Attempted murder charges filed in shooting Allegheny County prosecutors filed attempted murder charges Aug. 28 against two juveniles for the shooting of a Pitt student. A hearing before Common Pleas Judge Max Baer was delayed until Sept. 18 to give Bruce Cabbagestalk, 15, and Jerome Holliday, 17, time to obtain attorneys to defend them.

Prosecutors plan to ask that Cabbagestalk and Holliday be certified as adults in the July 13 shooting of Pitt engineering student Kevin Cecil, 21, of Boiling Springs, Cumberland County.

Baer ordered that Cabbage-stalk, of East Allegheny, and Holliday, of Central North Side, be held in Shuman Juvenile Detention Center until the September hearing. A third person charged in the attack, Robert Bledsoe, 20, also of Central North Side, is in the Allegheny County Jail.

The three previously had been charged with aggravated assault, robbery, conspiracy and carrying an unlicensed firearm.

Cecil has been paralyzed since being shot twice on Dithridge Street outside Webster Hall. City homicide detectives said the three would-be robbers were seeking money to buy beer when one of them opened fire on Cecil without warning.

Lying found on fellowship applications Pitt medical school researchers have found that as many as 20 percent of the applicants for a highly competitive training fellowship may have lied about their research credentials.

In addition, 30 percent of the candidates who claimed to have published articles in scientific journals misrepresented their publishing activities, the researchers found. Some candidates claimed to have published articles in nonexistent journals. Others cited nonexistent articles in actual journals; others falsely claimed their articles were "in press." Pitt-affiliated gastroenterologists Gail Sekas and William R. Hutton published their findings in the July 1 issue of Annals of Internal Medicine. They based the report on a review of applications from 236 doctors competing for five openings in a Pitt gastroenterology fellowship program during a recent, unspecified year.

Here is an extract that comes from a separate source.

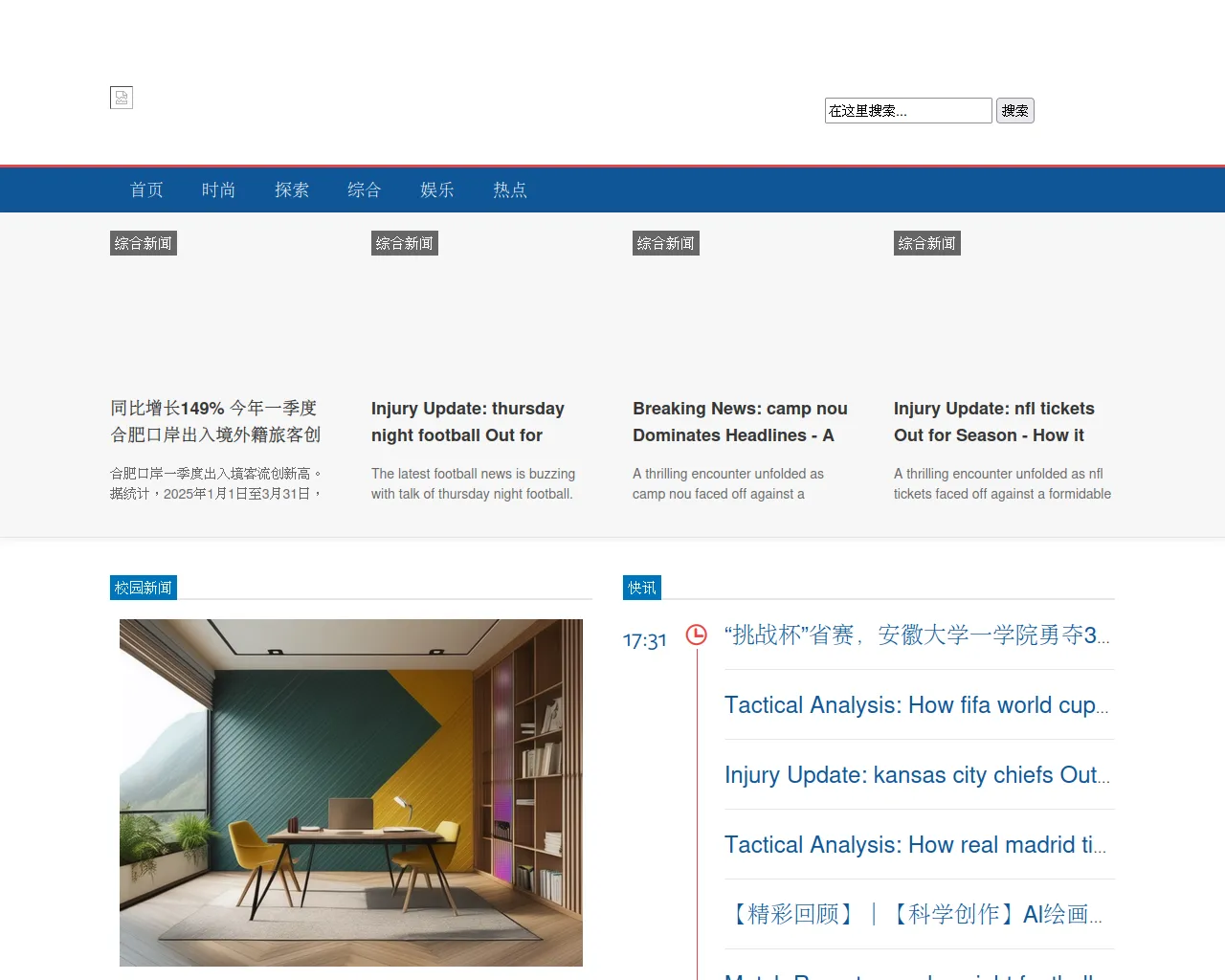Viewport: 1225px width, 980px height.
Task: Select the 娱乐 navigation tab
Action: (436, 189)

Sekas and Hutton undertook their study after confirming that a pair of suspiciously impressive resumes submitted by fellowship applicants were phony. They later reviewed the applications of 23 doctors seeking training fellowships in infectious diseases and found a similar percentage of falsified credentials.

In their report, Sekas and Hutton suggested several steps to reduce such ethical lapses, including requiring applicants for fellowship programs to submit copies of published articles or letters of acceptance for manuscripts that have been accepted but not yet published.